* _EXERCISE_
Only the lines from the start of the data through the one containing "Hafa samband (135, 2184)" belong in your answer; return them exactly.

* _Pixel coordinate grounding data_
════════════════════

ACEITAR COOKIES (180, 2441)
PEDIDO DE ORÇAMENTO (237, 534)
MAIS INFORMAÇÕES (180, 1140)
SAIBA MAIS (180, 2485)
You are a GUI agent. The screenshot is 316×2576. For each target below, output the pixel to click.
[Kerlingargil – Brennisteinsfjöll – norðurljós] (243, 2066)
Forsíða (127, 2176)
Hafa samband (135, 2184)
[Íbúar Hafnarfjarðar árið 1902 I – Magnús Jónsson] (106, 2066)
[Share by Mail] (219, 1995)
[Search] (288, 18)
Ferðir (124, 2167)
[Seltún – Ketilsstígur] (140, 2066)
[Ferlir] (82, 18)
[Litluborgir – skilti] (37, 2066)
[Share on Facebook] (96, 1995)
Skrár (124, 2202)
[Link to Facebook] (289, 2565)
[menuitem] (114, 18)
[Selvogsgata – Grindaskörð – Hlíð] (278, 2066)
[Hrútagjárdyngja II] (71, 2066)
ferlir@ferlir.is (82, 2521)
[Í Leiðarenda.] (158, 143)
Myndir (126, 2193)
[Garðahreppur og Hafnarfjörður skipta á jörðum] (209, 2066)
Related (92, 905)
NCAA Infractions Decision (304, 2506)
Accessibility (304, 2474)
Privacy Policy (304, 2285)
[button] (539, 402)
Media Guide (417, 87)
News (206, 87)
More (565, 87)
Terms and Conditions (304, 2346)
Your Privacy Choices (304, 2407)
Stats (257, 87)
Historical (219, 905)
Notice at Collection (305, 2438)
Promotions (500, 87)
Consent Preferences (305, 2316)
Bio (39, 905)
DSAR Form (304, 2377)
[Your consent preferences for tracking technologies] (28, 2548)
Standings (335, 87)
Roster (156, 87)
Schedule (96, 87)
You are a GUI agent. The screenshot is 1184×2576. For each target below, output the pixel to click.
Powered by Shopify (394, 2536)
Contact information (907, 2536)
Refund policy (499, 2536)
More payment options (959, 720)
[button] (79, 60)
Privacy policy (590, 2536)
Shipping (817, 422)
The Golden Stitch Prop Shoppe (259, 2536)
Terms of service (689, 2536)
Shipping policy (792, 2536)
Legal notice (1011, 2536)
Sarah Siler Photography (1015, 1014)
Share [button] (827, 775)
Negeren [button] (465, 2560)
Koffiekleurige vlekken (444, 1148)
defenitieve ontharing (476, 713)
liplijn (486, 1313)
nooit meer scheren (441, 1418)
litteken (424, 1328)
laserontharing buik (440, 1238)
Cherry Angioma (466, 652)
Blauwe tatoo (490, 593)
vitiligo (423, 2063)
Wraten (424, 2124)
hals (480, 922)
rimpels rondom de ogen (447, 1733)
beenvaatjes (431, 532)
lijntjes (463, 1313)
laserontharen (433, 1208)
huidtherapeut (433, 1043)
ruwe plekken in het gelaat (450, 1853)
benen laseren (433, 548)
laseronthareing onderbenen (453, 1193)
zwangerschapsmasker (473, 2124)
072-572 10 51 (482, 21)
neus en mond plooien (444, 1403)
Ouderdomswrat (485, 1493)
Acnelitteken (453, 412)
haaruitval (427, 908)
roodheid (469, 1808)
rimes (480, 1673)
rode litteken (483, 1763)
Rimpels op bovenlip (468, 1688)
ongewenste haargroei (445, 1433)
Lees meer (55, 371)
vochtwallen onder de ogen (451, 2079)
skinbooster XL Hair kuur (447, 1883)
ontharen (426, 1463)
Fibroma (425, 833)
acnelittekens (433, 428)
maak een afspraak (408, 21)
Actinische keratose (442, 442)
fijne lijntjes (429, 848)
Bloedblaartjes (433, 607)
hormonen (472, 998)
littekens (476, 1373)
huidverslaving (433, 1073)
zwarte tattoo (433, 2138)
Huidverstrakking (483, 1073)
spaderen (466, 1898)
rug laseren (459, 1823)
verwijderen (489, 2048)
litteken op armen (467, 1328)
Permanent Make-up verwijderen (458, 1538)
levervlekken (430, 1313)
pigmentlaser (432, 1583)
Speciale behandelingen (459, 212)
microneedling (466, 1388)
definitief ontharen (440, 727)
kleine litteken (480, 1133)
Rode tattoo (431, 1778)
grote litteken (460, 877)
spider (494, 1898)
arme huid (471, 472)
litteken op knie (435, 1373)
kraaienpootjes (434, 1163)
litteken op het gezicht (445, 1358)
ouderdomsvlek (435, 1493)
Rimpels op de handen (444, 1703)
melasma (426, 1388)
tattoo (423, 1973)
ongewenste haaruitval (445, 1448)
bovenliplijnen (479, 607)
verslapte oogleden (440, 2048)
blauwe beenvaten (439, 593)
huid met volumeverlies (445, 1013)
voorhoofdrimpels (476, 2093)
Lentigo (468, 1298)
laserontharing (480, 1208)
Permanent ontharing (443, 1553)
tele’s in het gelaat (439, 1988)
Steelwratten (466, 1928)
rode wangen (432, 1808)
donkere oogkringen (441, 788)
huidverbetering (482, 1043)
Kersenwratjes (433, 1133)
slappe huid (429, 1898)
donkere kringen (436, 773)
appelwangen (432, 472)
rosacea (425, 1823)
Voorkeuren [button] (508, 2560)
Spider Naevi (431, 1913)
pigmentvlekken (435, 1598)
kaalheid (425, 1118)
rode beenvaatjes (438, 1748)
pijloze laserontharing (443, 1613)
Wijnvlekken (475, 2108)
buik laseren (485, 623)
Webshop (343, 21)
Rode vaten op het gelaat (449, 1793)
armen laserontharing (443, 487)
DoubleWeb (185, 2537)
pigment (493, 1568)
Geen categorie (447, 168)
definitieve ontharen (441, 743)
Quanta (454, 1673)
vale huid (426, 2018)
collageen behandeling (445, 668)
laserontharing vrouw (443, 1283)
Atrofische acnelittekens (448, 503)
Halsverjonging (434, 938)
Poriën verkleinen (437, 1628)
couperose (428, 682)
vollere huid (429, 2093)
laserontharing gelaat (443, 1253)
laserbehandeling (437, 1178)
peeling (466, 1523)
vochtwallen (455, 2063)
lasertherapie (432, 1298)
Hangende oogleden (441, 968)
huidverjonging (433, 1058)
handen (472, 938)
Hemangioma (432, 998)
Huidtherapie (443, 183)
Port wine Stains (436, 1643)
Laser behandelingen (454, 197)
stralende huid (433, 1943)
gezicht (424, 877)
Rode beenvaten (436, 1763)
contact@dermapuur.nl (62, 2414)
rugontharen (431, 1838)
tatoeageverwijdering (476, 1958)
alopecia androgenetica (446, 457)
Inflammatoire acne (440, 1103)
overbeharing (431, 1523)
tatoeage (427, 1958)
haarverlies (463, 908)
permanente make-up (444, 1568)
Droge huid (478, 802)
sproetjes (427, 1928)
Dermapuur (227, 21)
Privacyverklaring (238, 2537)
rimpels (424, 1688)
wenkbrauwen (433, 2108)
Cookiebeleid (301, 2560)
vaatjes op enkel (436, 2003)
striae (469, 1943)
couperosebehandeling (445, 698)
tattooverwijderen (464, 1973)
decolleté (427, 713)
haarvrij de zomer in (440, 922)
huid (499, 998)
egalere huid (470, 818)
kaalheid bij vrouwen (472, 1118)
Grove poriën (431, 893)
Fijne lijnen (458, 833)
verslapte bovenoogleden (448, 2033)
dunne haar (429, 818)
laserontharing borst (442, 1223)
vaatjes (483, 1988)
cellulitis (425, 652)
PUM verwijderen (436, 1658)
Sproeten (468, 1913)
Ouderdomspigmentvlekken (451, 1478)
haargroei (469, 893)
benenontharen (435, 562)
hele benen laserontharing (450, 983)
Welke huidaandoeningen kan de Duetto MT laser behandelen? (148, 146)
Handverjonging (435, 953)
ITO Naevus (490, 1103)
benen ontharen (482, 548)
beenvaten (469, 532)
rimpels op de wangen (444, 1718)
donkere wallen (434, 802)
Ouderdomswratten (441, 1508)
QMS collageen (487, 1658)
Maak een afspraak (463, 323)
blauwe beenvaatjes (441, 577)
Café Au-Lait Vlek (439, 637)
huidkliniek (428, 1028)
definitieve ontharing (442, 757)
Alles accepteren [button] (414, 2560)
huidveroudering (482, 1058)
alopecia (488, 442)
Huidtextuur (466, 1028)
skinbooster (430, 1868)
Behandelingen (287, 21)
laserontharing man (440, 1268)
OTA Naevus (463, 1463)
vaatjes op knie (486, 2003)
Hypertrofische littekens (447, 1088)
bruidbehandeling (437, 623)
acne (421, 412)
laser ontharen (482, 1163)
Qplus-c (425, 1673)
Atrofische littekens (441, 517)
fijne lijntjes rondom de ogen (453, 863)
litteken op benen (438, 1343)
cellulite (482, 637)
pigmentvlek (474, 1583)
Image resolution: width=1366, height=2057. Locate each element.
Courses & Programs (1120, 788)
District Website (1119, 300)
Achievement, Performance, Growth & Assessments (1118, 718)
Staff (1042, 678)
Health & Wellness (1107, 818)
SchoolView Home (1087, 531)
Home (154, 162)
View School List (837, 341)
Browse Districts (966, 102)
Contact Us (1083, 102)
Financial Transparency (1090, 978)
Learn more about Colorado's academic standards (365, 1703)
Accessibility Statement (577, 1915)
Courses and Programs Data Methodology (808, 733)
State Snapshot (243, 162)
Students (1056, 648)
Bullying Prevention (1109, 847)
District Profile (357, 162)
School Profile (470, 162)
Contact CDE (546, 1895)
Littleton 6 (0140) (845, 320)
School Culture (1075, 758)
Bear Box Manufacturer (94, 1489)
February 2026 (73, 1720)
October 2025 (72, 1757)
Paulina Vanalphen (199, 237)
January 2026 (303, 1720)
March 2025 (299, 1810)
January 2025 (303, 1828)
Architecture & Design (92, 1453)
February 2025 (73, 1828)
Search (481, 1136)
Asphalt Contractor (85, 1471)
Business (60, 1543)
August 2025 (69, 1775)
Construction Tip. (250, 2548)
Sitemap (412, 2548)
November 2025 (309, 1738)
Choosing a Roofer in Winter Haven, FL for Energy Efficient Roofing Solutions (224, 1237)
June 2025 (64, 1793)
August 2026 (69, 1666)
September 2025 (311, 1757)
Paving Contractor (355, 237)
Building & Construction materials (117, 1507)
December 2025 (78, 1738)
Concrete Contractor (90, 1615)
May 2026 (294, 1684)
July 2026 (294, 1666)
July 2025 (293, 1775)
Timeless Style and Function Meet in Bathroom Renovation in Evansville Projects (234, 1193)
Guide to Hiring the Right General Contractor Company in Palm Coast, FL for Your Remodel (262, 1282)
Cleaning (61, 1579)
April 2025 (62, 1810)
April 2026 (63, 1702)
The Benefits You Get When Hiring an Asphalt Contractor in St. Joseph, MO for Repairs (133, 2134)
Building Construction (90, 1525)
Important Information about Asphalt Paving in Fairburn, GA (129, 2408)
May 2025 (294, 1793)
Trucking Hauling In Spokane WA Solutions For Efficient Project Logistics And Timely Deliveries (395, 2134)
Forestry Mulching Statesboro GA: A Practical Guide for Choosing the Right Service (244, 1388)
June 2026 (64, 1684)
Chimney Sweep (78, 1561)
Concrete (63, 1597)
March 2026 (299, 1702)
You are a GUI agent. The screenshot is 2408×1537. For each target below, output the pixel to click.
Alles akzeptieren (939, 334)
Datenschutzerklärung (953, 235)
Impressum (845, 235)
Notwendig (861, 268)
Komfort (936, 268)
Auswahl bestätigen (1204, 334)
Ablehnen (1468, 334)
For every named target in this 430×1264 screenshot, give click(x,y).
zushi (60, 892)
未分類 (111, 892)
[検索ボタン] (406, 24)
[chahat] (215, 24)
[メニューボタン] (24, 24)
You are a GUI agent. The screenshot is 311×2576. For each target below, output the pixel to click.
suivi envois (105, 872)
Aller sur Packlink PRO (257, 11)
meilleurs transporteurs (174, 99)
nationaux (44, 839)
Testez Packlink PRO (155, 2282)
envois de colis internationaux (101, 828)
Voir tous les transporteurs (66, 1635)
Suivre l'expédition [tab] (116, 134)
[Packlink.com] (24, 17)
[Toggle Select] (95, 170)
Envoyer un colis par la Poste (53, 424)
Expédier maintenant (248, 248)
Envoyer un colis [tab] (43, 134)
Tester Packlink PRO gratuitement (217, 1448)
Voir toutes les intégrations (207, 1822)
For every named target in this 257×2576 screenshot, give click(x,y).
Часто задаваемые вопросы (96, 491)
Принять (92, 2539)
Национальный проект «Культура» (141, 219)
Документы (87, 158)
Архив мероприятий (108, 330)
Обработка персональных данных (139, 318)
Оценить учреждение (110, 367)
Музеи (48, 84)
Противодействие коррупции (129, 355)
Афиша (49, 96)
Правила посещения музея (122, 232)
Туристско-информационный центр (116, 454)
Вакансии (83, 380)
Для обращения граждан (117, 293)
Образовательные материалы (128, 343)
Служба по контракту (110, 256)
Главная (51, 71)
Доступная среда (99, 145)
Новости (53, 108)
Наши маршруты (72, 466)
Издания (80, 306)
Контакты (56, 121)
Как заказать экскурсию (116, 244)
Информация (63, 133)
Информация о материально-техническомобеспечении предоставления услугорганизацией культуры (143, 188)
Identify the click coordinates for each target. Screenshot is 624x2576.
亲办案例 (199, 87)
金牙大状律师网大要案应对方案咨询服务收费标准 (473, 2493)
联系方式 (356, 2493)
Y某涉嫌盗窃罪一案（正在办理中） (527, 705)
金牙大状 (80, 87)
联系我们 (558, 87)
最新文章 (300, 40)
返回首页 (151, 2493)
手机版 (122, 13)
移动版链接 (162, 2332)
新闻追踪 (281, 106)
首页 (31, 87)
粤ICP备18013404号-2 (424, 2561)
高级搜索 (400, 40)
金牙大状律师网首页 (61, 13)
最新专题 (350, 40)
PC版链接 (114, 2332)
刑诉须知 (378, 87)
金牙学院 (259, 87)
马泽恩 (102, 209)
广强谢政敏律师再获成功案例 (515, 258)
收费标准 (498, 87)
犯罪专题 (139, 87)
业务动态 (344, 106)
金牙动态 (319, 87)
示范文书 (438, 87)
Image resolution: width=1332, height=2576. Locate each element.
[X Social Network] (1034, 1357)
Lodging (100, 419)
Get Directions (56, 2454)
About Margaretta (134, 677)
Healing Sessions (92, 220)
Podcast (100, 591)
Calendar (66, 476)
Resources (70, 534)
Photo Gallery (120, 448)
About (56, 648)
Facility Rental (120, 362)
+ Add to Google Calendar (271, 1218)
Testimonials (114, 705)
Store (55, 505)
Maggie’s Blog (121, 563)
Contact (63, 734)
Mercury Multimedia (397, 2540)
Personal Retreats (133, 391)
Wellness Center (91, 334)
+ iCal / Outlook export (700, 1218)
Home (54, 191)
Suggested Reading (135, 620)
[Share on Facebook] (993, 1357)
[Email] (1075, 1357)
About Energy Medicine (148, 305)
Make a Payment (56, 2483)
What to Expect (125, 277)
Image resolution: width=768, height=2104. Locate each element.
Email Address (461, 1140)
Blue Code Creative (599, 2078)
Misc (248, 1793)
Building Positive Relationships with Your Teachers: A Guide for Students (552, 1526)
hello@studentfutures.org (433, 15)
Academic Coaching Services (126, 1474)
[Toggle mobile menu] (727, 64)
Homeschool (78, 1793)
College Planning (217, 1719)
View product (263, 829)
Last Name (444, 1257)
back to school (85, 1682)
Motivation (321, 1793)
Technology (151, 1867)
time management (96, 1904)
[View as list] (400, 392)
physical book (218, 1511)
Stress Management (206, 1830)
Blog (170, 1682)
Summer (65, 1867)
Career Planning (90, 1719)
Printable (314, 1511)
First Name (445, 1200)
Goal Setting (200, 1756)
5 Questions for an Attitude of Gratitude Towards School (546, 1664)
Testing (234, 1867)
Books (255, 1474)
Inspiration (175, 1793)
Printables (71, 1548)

════════════════════

* _TASK OUTPUT_
ACEITAR COOKIES (180, 2441)
PEDIDO DE ORÇAMENTO (237, 534)
MAIS INFORMAÇÕES (180, 1140)
SAIBA MAIS (180, 2485)
You are a GUI agent. The screenshot is 316×2576. For each target below, output the pixel to click.
[Kerlingargil – Brennisteinsfjöll – norðurljós] (243, 2066)
Forsíða (127, 2176)
Hafa samband (135, 2184)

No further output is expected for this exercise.